Achteraf

Oktober 1992

“Soms denk ik: ik lijk wel stapelgek dat ik dit blijf doen. Tenslotte loop ik al tegen de vijfenveertig. Aan de andere kant: wat moet ik anders? Het is het enige waar ik een beetje goed in ben,” verzucht John Lyon, jeugdvriend van Bruce Springsteen en diens rechterhand Steve Van Zandt.  Vorig jaar nog hielpen The Boss en Little Steven hun bloedbroeder eindelijk weer eens aan een meesterwerk, het niet voor niets nostalgisch getitelde Better Days.

Vanaf het moment dat hij met zijn zevenkoppige orkest The Asbury Jukes die avond rond tienen in de Tivoli van start gaat, zet Southside Johnny er zogezegd de beuk in. Na ruim twee uur dampende soul, rock en blues werpt hij een blik op zijn polshorloge. “Nog maar twintig minuten,” constateert hij met enig leedwezen.

Op slag van half een, het tijdstip waarop de vergunning voor levende muziek in de Utrechtste poptempel afloopt, eindigt de laatste toegift. Wanneer het publiek niet ophoudt te applaudisseren, komt de zanger hoogstpersoonlijk even uitleg geven. “Ik wil wel, dolgraag zelfs, maar het mag niet,” klinkt het bijna hulpeloos.

Een kwartiertje later meldt zich backstage een van de meiden die door hem op de bühne werden gehesen om voor één nummer als achtergrondkoortje te fungeren. Ze vraagt naar gitarist Bobby Bandiera. De twee zonderen zich af in de dode ruimte tussen het kantoor en het gangetje naar het podium. Binnen de kortste keren staan ze heftig te tongzoenen.

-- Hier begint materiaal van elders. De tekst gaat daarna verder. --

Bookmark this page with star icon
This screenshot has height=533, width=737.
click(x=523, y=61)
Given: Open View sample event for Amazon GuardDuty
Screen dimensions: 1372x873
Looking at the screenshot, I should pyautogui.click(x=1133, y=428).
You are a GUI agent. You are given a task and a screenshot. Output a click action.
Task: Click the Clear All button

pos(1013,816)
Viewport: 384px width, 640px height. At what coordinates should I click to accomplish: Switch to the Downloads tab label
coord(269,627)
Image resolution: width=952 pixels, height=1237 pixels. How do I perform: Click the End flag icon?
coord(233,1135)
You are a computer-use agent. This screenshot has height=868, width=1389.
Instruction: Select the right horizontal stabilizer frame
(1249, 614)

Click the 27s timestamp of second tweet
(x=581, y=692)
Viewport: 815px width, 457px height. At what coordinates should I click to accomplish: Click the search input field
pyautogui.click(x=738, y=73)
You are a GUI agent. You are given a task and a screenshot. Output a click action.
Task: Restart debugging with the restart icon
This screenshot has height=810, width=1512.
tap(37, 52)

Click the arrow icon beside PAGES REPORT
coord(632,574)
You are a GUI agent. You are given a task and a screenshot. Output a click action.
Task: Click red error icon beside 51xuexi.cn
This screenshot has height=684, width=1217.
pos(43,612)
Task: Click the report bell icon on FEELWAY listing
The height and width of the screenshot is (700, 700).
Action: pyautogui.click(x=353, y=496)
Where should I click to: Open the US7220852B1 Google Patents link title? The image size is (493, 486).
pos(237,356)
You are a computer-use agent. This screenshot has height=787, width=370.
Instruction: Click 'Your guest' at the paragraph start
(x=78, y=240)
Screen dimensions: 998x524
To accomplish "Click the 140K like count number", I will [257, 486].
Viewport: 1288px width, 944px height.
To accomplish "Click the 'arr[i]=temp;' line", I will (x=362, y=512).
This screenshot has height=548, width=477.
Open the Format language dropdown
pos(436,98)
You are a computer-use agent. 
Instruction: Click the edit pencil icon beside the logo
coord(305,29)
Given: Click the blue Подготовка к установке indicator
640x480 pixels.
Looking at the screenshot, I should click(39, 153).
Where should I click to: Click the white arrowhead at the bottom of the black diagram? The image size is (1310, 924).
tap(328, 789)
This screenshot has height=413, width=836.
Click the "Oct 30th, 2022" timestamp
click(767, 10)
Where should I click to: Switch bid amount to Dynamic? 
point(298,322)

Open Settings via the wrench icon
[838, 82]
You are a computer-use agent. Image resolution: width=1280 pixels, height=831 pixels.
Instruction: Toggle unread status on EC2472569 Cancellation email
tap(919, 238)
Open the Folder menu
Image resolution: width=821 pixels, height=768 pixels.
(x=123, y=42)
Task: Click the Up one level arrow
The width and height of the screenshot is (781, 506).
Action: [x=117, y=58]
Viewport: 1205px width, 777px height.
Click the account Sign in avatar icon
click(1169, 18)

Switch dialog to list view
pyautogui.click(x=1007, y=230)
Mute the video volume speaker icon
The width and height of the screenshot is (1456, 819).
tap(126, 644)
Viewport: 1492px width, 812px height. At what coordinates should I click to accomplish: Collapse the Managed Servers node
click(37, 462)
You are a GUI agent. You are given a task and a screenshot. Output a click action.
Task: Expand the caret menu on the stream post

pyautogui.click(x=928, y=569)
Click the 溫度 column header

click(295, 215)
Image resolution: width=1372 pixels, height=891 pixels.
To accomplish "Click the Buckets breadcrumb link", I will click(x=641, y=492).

Southside Johnny valt nergens meer te bekennen. Hij blijkt zich te hebben teruggetrokken in het halletje om de hoek vlak bij de uitgang, waar men niet zo gauw een mens zal vermoeden. Op zijn hurken zit hij tegen de muur geleund, zijn hoofd tussen de gebogen schouders naar beneden hangend – bekaf als een wielrenner na een bergetappe.